Huit femmes/05


V

Suites de cette preuve.


Lady Galt est au milieu d’un cercle étouffant de musique, de parfums et de lumière : il y pénètre, il voit… il doute encore. Claudia lui montre sa fiancée ; Claudia l’appelle pour la rendre à son empressement et jouir de sa surprise. Fanelly, belle de la présence de Revalto, marchant émue et légère dans une sécurité charmante, s’approche en souriant au sourire de Claudia. Mais derrière cette tête en fleurs, où les diamans étincèlent, une tête pâle s’élève et la regarde : terreur ! c’est Haverdale ou son ombre irritée, c’est lord Haverdale ! Un dernier cri d’innocence s’échappe sincère et perçant de celle bouche si jeune encore. Il est trop tard pour arrêter ce cri : elle cache en vain sa figure effrayée sous ses mains qui tremblent comme ses genoux. Il faut fuir, il faut échapper aux regards de la foule que cet aveu rassemble autour d’elle, et que le comte Revalto surmonte de toute la hauteur de sa taille et de sa curiosité jalouse.

Haverdale sait tout : c’est là son rival. Fanelly le lui a montré en fuyant, en le laissant là, veuf de toutes ses illusions, de toutes les félicités de sa vie. Il est assez fort, assez digne surtout pour en supporter en silence les ruines écroulées. Ce n’est pas lui qui subit l’humiliant fardeau du parjure : elle l’emporte avec elle, cette femme qu’il n’a pas même suivie des yeux, cette femme cachée à présent pour lui comme sous un linceul, cette femme dont il rejette jusqu’au fantôme infidèle. C’est maintenant une autre passion qui s’élève devant l’insulte de Revalto : c’est la rage muette et farouche du courage breton ; c’est la soif du sang qui altère, qui dessèche son ame : une seule idée l’obsède, la vengeance. Les Anglais aussi se connaissent à cette passion.
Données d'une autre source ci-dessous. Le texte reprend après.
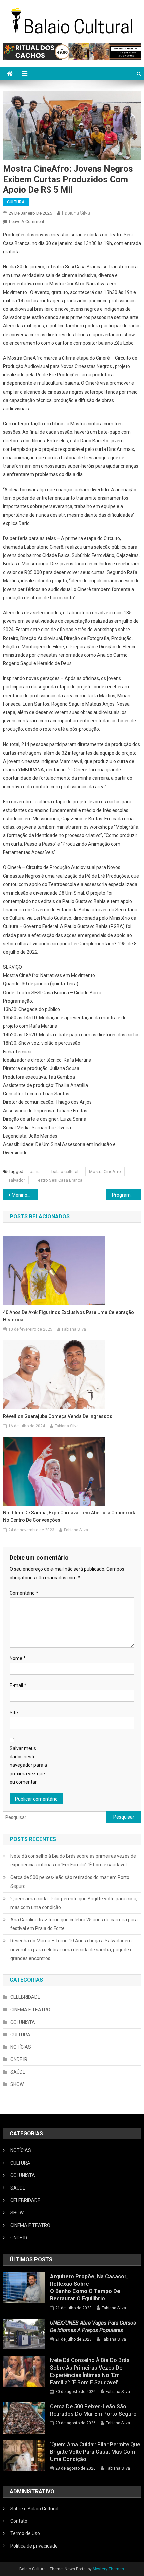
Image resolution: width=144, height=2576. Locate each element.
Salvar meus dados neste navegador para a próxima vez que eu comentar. (28, 1765)
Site (14, 1712)
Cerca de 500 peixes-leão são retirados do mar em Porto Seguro (69, 1882)
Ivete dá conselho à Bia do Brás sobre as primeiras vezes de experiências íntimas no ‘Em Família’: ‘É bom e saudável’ (73, 1860)
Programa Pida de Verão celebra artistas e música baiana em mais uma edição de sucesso (126, 1195)
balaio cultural (64, 1171)
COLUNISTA (22, 2022)
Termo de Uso (25, 2533)
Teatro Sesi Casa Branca (59, 1180)
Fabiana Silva (76, 213)
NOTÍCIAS (20, 2047)
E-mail (18, 1685)
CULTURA (16, 202)
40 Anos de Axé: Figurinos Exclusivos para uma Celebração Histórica (68, 1316)
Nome (18, 1658)
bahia (35, 1171)
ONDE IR (18, 2059)
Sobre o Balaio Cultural (34, 2508)
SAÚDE (17, 2072)
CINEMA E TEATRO (30, 2009)
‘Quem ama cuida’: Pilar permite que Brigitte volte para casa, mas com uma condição (73, 1903)
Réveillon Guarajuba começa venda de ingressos (57, 1416)
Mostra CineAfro (105, 1171)
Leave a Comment (26, 221)
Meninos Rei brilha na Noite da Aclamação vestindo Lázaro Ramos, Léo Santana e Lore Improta (25, 1195)
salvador (16, 1180)
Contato (18, 2521)
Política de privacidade (34, 2546)
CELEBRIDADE (25, 1997)
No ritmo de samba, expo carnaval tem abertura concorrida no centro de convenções (70, 1516)
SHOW (17, 2084)
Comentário (24, 1593)
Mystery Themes (108, 2569)
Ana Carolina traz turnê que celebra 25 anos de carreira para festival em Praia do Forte (74, 1924)
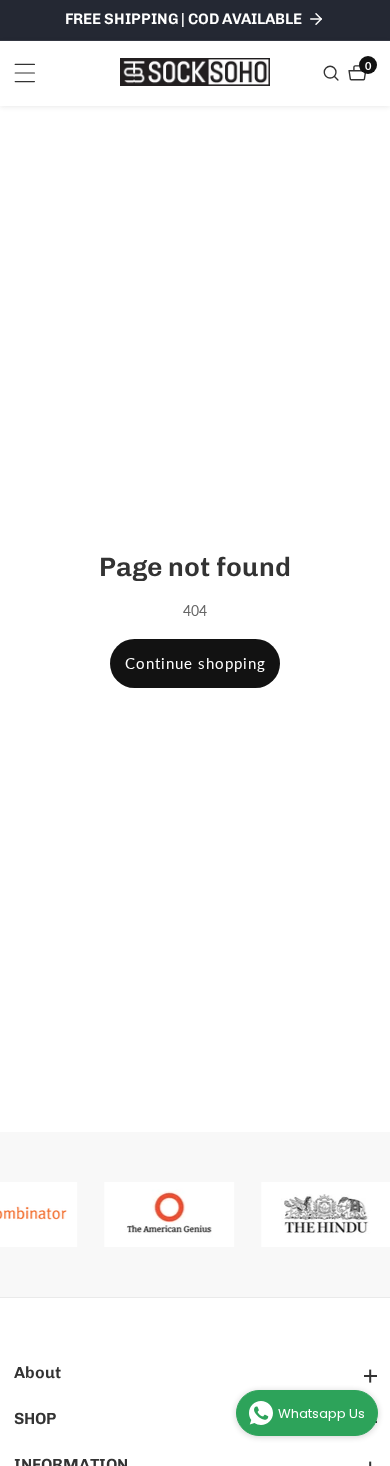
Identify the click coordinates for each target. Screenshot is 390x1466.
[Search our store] (333, 73)
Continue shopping (195, 663)
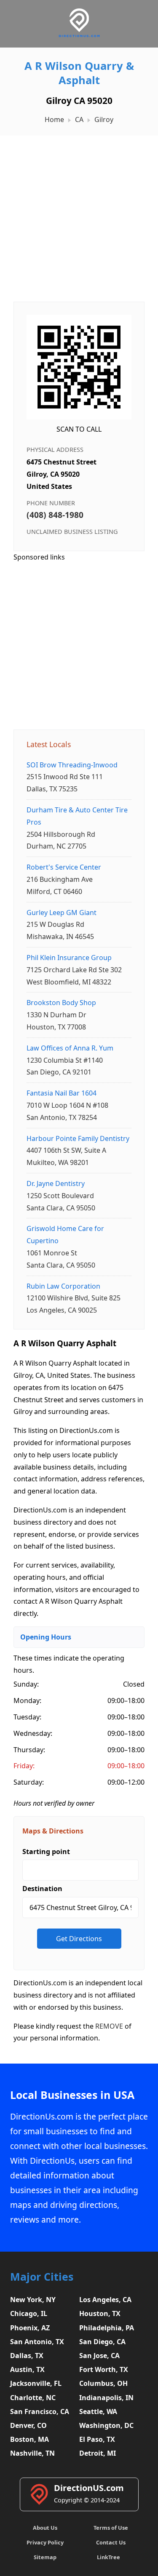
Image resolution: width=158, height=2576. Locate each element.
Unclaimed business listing (72, 532)
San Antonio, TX (37, 2341)
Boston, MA (29, 2439)
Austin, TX (27, 2369)
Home (54, 119)
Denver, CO (28, 2425)
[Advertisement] (79, 214)
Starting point (46, 1851)
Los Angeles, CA (105, 2299)
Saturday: (28, 1782)
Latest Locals (49, 744)
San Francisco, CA (39, 2411)
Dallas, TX (26, 2355)
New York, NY (33, 2299)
Un regard de mépris suffit entre hommes pour suspendre deux existences à la pointe d’une épée : ce regard est vu de tous, lancé, rendu avec la rapidité d’une lueur électrique : il réunit le lendemain au même rendez-vous plus de fureur qu’il n’en faut pour un combat mortel entre hommes, de quelque nation qu’ils soient.

Quand bien même le noble Italien n’eût pas joint à toutes ses perfections la science consommée des armes, sa jalousie du passé, aussi amère peut-être que celle toute vive qui déchirait Haverdale, eût rendu sa main habile à servir sa vengeance. Plus adroit par la ruse, (il était Italien et pâlissait, tandis qu’Haverdale, suffoqué par le sang qui lui montait aux yeux, en fut presque aveuglé dans la lutte), Revalto laissa fondre ce jeune aigle ébloui contre sa rage immobile. L’Anglais reçut, en croyant le donner, le coup dont on l’a vu souffrant et terrassé après un mois de tortures qui l’avaient mis à deux pas de la tombe.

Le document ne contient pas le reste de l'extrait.